■ **EXERCISE INSTRUCTIONS**: This exercise needs all of the entries set down again, exactly as they read.

** Opening SUPPLIED DATA block **

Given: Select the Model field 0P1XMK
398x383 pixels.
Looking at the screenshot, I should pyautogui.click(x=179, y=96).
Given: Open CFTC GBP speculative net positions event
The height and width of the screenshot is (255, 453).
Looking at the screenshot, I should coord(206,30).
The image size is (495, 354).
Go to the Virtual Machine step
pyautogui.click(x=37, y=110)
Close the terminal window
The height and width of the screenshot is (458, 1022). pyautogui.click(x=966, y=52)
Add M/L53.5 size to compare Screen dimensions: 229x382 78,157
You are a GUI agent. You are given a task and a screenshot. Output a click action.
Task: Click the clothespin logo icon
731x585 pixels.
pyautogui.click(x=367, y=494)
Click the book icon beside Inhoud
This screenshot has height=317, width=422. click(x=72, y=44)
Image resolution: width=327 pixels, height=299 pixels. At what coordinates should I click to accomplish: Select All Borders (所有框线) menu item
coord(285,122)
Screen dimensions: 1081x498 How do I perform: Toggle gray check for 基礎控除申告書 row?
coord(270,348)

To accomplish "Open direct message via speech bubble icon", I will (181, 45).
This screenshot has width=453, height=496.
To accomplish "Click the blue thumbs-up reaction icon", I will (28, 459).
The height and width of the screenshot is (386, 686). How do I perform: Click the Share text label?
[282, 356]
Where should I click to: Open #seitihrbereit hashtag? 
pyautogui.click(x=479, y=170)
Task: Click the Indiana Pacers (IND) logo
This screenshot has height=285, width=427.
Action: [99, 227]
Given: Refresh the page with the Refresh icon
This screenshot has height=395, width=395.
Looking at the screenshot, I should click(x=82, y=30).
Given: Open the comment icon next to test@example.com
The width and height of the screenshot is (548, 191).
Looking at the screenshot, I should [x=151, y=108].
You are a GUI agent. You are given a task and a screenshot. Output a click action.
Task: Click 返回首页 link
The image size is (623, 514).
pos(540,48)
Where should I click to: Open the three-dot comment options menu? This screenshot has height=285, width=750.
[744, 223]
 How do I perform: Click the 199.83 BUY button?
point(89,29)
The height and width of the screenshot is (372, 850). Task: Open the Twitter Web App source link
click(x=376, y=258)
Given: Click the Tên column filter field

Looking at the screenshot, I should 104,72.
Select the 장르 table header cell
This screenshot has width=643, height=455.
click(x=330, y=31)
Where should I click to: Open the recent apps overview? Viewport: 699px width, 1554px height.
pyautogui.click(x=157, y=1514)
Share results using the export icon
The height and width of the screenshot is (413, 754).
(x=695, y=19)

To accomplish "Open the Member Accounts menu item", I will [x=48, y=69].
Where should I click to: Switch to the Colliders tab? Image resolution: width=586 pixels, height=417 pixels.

** Closing SUPPLIED DATA block **

■ **TASK ANSWER**:
Given: Select the Model field 0P1XMK
398x383 pixels.
Looking at the screenshot, I should pyautogui.click(x=179, y=96).
Given: Open CFTC GBP speculative net positions event
The height and width of the screenshot is (255, 453).
Looking at the screenshot, I should coord(206,30).
The image size is (495, 354).
Go to the Virtual Machine step
pyautogui.click(x=37, y=110)
Close the terminal window
The height and width of the screenshot is (458, 1022). pyautogui.click(x=966, y=52)
Add M/L53.5 size to compare Screen dimensions: 229x382 78,157
You are a GUI agent. You are given a task and a screenshot. Output a click action.
Task: Click the clothespin logo icon
731x585 pixels.
pyautogui.click(x=367, y=494)
Click the book icon beside Inhoud
This screenshot has height=317, width=422. click(x=72, y=44)
Image resolution: width=327 pixels, height=299 pixels. At what coordinates should I click to accomplish: Select All Borders (所有框线) menu item
coord(285,122)
Screen dimensions: 1081x498 How do I perform: Toggle gray check for 基礎控除申告書 row?
coord(270,348)

To accomplish "Open direct message via speech bubble icon", I will (181, 45).
This screenshot has width=453, height=496.
To accomplish "Click the blue thumbs-up reaction icon", I will (28, 459).
The height and width of the screenshot is (386, 686). How do I perform: Click the Share text label?
[282, 356]
Where should I click to: Open #seitihrbereit hashtag? 
pyautogui.click(x=479, y=170)
Task: Click the Indiana Pacers (IND) logo
This screenshot has height=285, width=427.
Action: [99, 227]
Given: Refresh the page with the Refresh icon
This screenshot has height=395, width=395.
Looking at the screenshot, I should click(x=82, y=30).
Given: Open the comment icon next to test@example.com
The width and height of the screenshot is (548, 191).
Looking at the screenshot, I should [x=151, y=108].
You are a GUI agent. You are given a task and a screenshot. Output a click action.
Task: Click 返回首页 link
The image size is (623, 514).
pos(540,48)
Where should I click to: Open the three-dot comment options menu? This screenshot has height=285, width=750.
[744, 223]
 How do I perform: Click the 199.83 BUY button?
point(89,29)
The height and width of the screenshot is (372, 850). Task: Open the Twitter Web App source link
click(x=376, y=258)
Given: Click the Tên column filter field

Looking at the screenshot, I should 104,72.
Select the 장르 table header cell
This screenshot has width=643, height=455.
click(x=330, y=31)
Where should I click to: Open the recent apps overview? Viewport: 699px width, 1554px height.
pyautogui.click(x=157, y=1514)
Share results using the export icon
The height and width of the screenshot is (413, 754).
(x=695, y=19)

To accomplish "Open the Member Accounts menu item", I will [x=48, y=69].
Where should I click to: Switch to the Colliders tab? Image resolution: width=586 pixels, height=417 pixels.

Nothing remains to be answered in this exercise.